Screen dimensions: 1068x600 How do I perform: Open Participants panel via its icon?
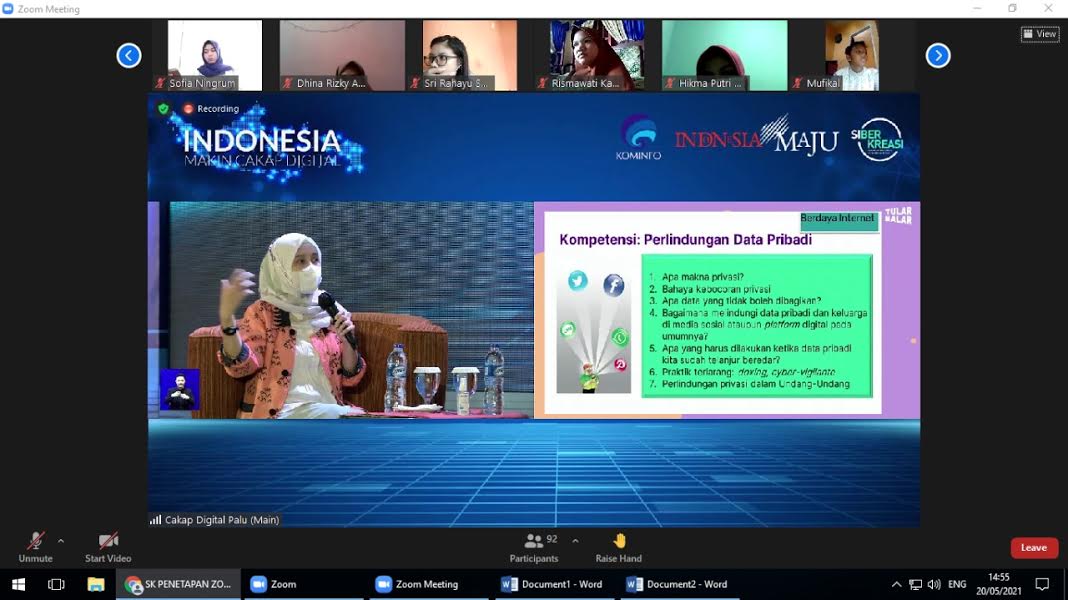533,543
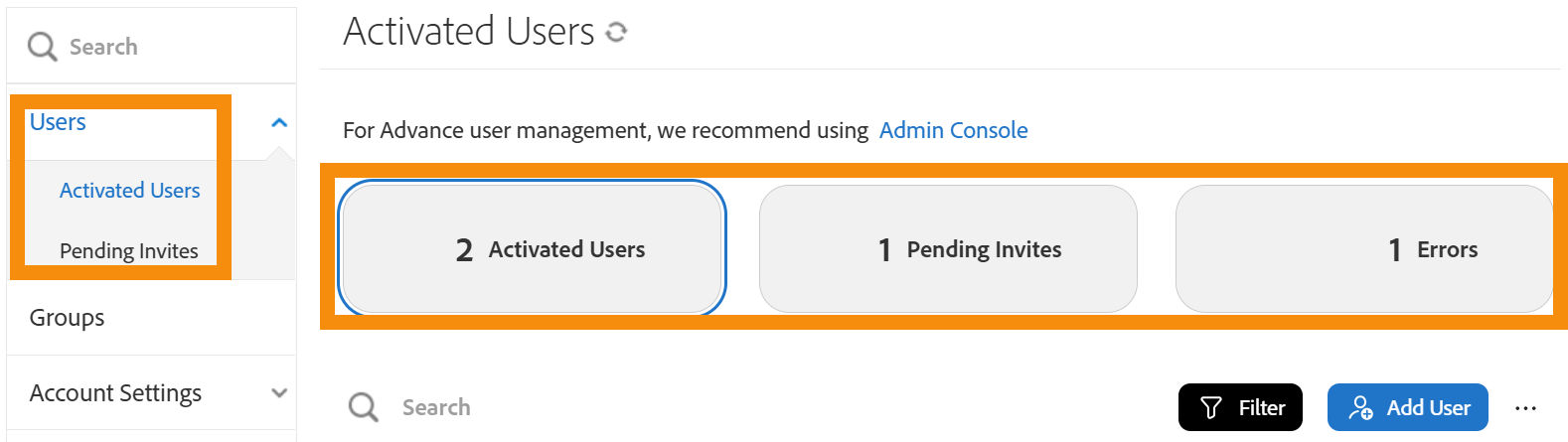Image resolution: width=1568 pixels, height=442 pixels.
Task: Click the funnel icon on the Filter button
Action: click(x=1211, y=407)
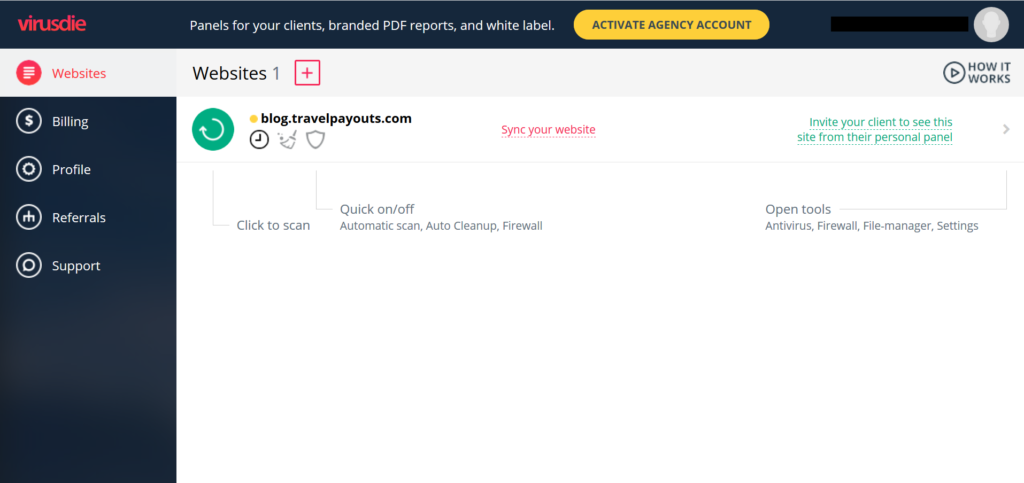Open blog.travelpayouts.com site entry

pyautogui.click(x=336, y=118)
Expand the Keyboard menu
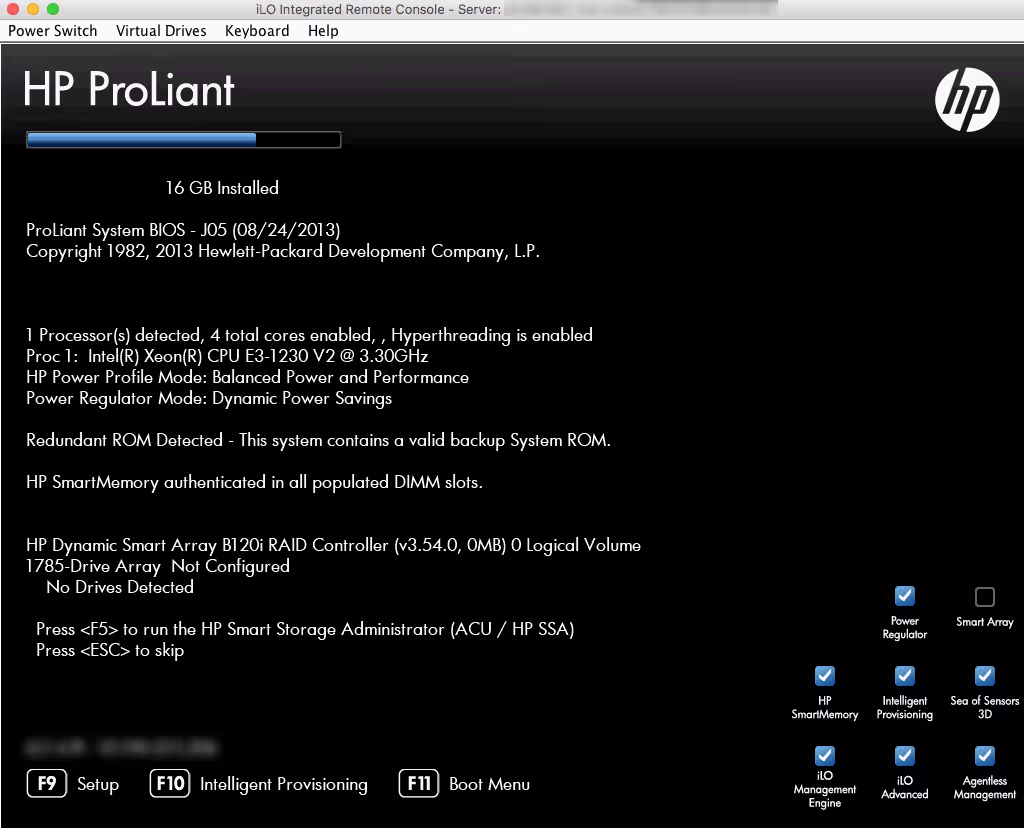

• Try it:
Your task is to retype the records above in full and exactly, omitting the pictures.

• Result:
Screen dimensions: 1068x600 How do I perform: Open Participants panel via its icon?
533,543
Image resolution: width=1568 pixels, height=442 pixels.
Task: Click the funnel icon on the Filter button
Action: click(x=1211, y=407)
Open blog.travelpayouts.com site entry

pyautogui.click(x=336, y=118)
Expand the Keyboard menu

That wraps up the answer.